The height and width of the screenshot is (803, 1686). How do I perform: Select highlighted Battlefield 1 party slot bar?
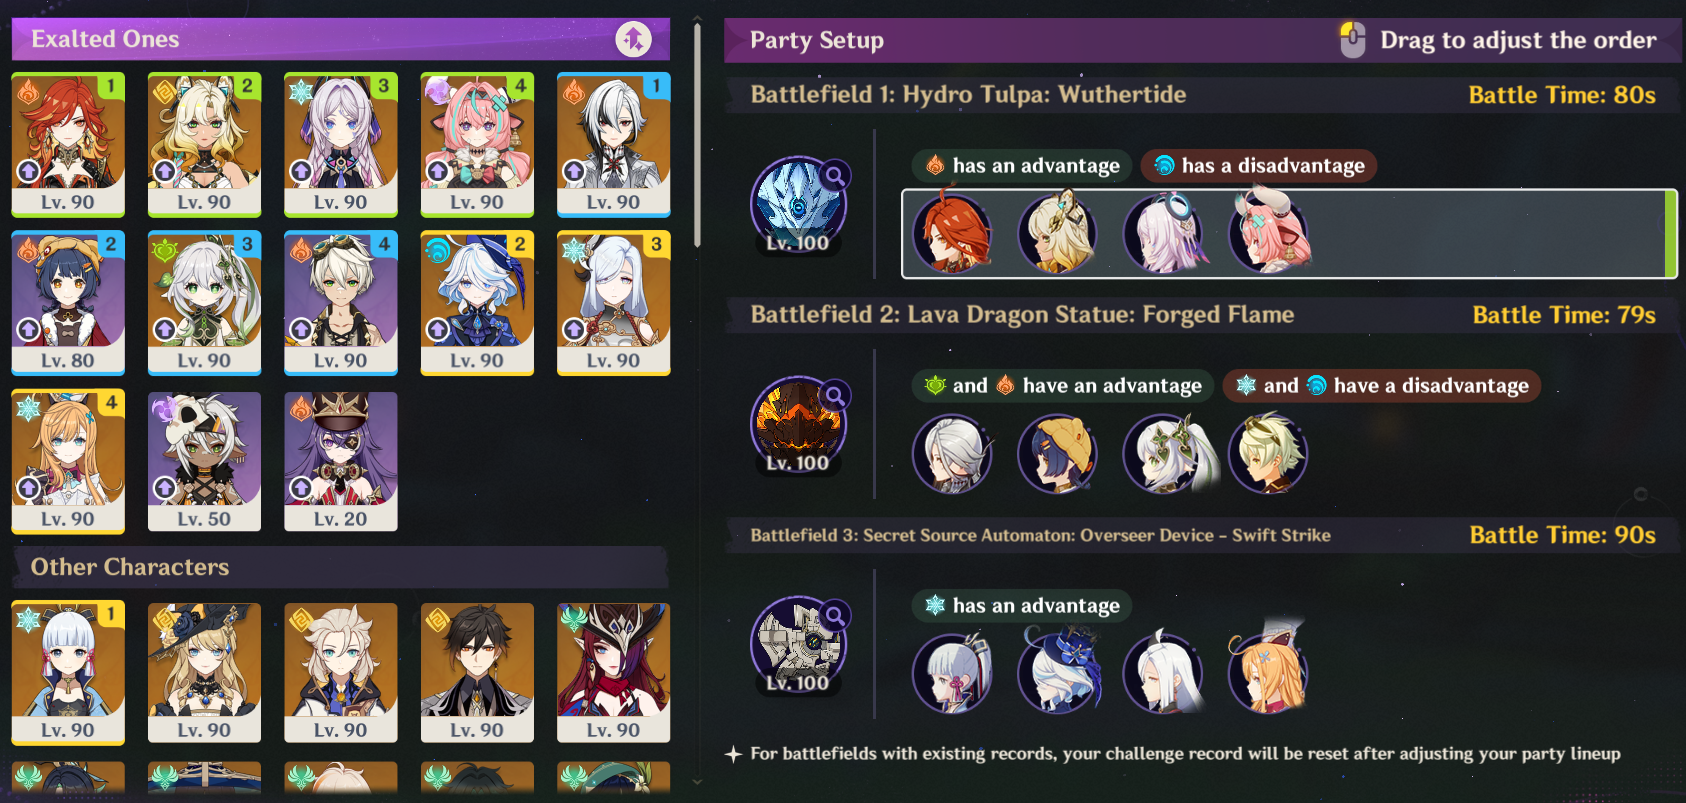coord(1290,234)
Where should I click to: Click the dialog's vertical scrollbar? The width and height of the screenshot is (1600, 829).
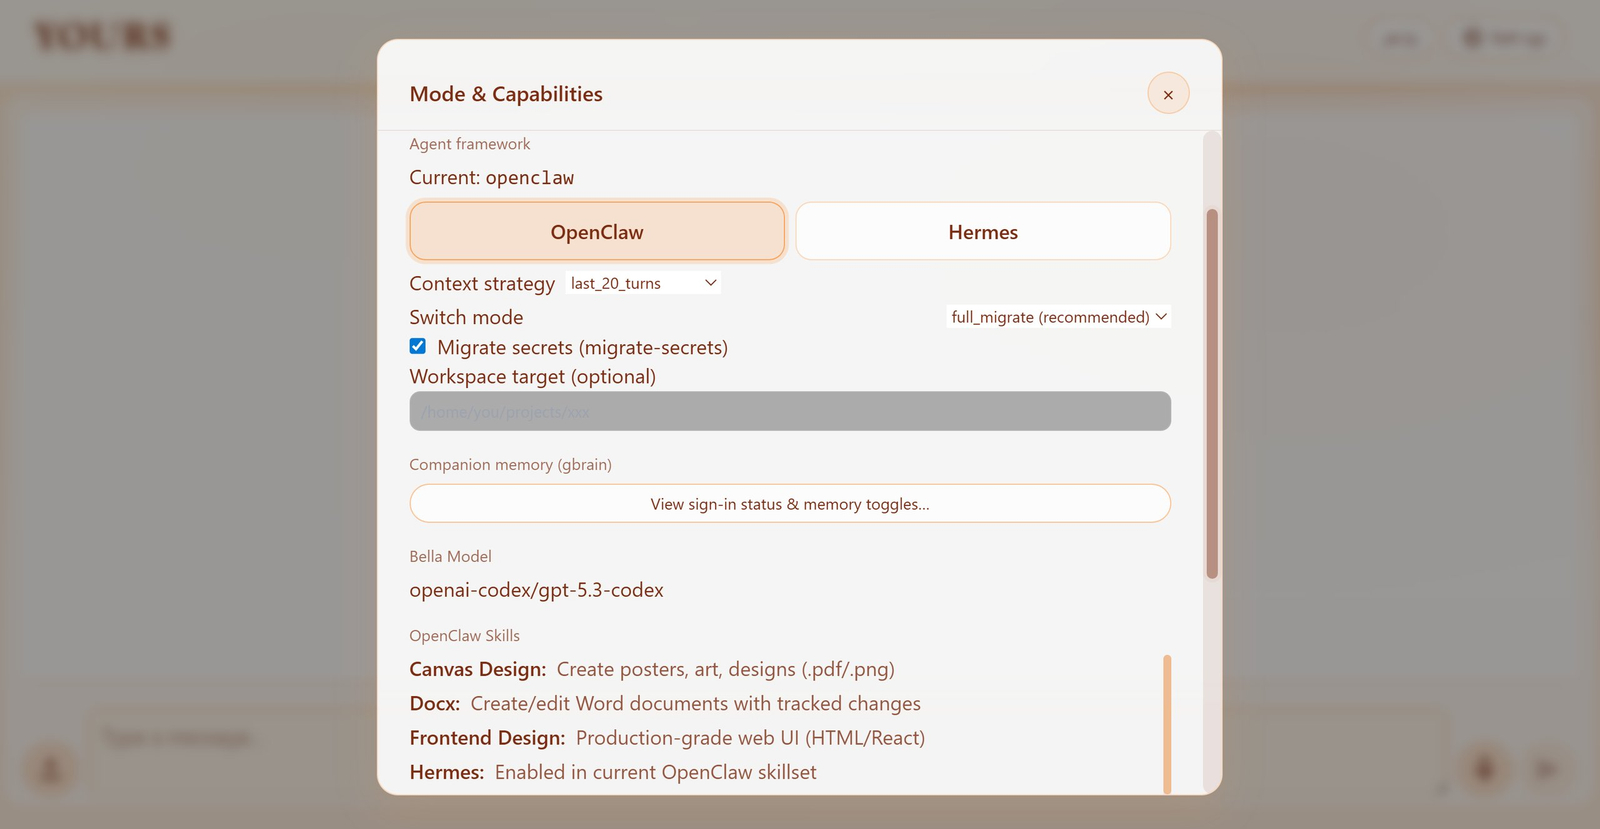click(x=1212, y=393)
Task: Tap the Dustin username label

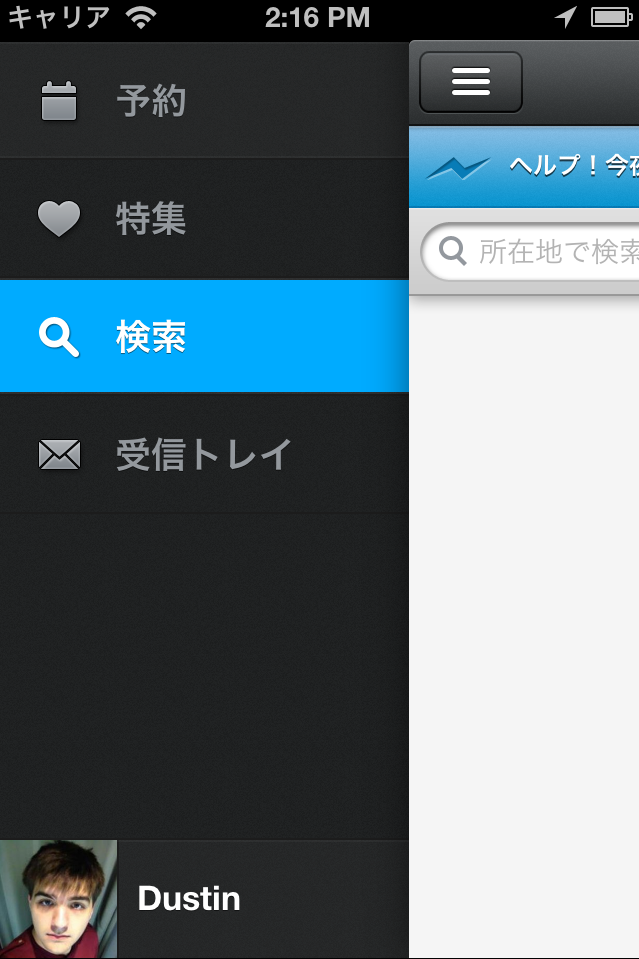Action: pyautogui.click(x=189, y=898)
○ ○ ○ ○
Task details: No picture belongs in the answer, but every word of the records above does, exactly as given.

Output below:
The height and width of the screenshot is (803, 1686). How do I perform: Select highlighted Battlefield 1 party slot bar?
coord(1290,234)
Where should I click to: Click the dialog's vertical scrollbar? The width and height of the screenshot is (1600, 829).
click(x=1212, y=393)
Task: Tap the Dustin username label

Action: pyautogui.click(x=189, y=898)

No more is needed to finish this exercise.